The Sicilian School was a small community of Sicilian, and to a lesser extent, mainland Italian poets gathered around Frederick II, most of them belonging to his court, the Magna Curia. Headed by Giacomo da Lentini, they produced more than three-hundred poems of courtly love between 1230 and 1266, the experiment being continued after Frederick's death by his son, Manfredi. This school included Enzio, king of Sardinia, Pier delle Vigne, Inghilfredi, Stefano Protonotaro, Guido and Odo delle Colonne, Rinaldo d'Aquino, Giacomino Pugliese, Giacomo da Lentini, Arrigo Testa, Mazzeo Ricco, Perceval Doria, and Frederick II himself.
These poets drew inspiration from the troubadour poetry of Southern France written in langue d'oc, which applied the feudal code of honor to the relation between a man (acting as the vassal) and a woman (acting as king or superior). This is a reversal of the traditional role of women, traditionally dependent on men, and marks a new awareness in medieval society: the decadence of feudalism with the increasing power of the middle class, causes a shift in the reading public, the epic (traditionally devoted to great military pursuits) gradually giving way to the lyric (generally focused on love). In the lower Middle Ages more and more women were reading books than ever before and poetry tried to adapt to their point of view and their newly acquired role in society.

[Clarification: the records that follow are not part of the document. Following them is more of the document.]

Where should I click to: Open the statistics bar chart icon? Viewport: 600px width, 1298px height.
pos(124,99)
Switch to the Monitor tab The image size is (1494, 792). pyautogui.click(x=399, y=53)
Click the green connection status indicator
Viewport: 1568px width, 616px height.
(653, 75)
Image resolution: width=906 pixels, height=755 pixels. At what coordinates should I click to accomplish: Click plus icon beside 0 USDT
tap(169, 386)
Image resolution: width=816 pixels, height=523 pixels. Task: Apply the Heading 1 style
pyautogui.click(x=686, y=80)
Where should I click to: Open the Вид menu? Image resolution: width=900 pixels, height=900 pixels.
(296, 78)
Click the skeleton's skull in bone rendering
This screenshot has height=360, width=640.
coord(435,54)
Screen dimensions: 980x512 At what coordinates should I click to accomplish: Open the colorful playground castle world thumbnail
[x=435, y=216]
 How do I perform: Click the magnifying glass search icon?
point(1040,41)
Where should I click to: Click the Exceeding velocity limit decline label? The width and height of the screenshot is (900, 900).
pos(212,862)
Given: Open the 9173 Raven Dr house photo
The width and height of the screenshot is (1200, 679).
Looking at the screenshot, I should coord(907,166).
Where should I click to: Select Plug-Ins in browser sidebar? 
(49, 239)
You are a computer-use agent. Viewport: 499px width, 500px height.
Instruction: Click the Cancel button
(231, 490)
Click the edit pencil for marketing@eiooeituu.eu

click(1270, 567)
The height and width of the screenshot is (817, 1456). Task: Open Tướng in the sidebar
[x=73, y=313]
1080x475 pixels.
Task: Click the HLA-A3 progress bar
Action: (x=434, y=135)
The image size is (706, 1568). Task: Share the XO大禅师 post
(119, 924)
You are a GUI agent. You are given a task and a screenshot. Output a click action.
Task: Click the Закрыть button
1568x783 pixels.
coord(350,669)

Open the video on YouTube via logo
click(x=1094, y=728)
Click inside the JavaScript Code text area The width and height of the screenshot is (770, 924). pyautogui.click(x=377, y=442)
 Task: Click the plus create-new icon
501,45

This features French poetry, then very influential in Italy. What distinguishes the Sicilian School from the troubadours, however, is the introduction of a kinder, gentler type of woman than that found in their French models; one who was nearer to Dante's madonnas and Petrarch's Laura, though much less characterised psychologically. The poems of the Sicilians hardly portray real women or situations (Frederick's song cannot be read as autobiographical), but the style and language are remarkable, since the Sicilians (as Dante called them) created the first Italian literary standard by enriching the existing vernacular base, probably inspired by popular love songs, with new words of Latin and Provençal origin.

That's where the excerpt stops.